Under-reactionary


April 10, 2016
Dillon Freed

Many soi-distant intellectuals and upstart concerned citizens are condoning inaction in Iraq and Syria after several chemical attacks by soberly saying, “both sides are wicked.”

Other realpolitik-Machiavellian souls are averring much the same in a different way: let them fight each other and do whatever they wish so long as it keeps our enemies engaged, and not focused on us.

Others take more of a cost-benefit approach by analyzing the “situation on the ground” and claiming the U.S. has nothing to “gain.”

Others assert that this is “Iraq the Sequel” and instantly all sense of morality abandons them.

Some – shall we call them accountants? – calculate and then instruct that we can’t afford the mission.

Meanwhile, the Right non-sequitors that Obama is not a capable leader, and therefore, it is better not to let him mess this up and to let Assad and ISIS kill in whatever fashion they wish.

Modern day Neville Chamberlains likewise abound, yapping for attention, “Why can’t we just talk about it? What happened to diplomacy?”

Moody fortune-tellers keep seeing in their crystal balls doomsdays: Assad remaining in power, ISIS angrier, WW3 commencing, and various “mission creep” scenarios.

Weird moralists aver that since the U.S. turned the other way when Saddam used chemical gases on Iran in the 1980s, they shouldn’t do a damn thing presently.

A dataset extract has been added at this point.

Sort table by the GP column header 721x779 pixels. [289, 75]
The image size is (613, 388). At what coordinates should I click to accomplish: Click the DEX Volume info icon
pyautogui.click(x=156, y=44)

And so the excuses and justifications go to avoid doing anything after the first use of WMD in the new millennium which was targeted directly at civilians and which killed five hundred children.

It should be noted that all those opposing the bombing of Syria’s government or ISIS for this action are “on the record.”

Thus, nothing will be done, or only for-show actions.

Who knew some kids being gassed to death would unite our world in pacifism and isolationism?

We like to pretend we are tuned in now more than ever – better than the 24 hour cable generation; after all we have smart phones and social media that tell us, any time we would like to know (and even when we don’t desire to know we seem to find out), how dark and demonic things are in far away lands.

But it is quite clear that knowledge isn’t always power, it can be an excuse for weakness.

Never forget how many people “knew” getting involved in the Balkans would only exacerbate the situation.

Still, in our fantasies we believe that we are different than those who came before us – different than those who let the Balkans and Rwanda and Sudan occur. We envision what we would do in times of great danger, we see ourselves doing what is right regardless of the consequences, we see ourselves blocking the Nazis at the door who are coming to kill the Jews we are hiding.

But in reality, most people would give up the innocents to save their own lives and make excuses as to why they had to do so. In eras of grave injustices, the cosmopolitans become just as nativistic as the nationalists.

Today, in real time, one can watch as people back away from obvious duty under the guises of merely acting with sagacity and level-headedness. Syrian and Iraqi children writhe from mustard gas, the man who gassed them faced zero consequences.

Perhaps we do not act because we are incessantly warned that the problem with the world is people losing their minds and overreacting.

But the truth is most mass slayings occur because people lose their souls and under-react to gathering menaces.

That’s what is happening right now in Syria, and one might say, there is something sickening in the air.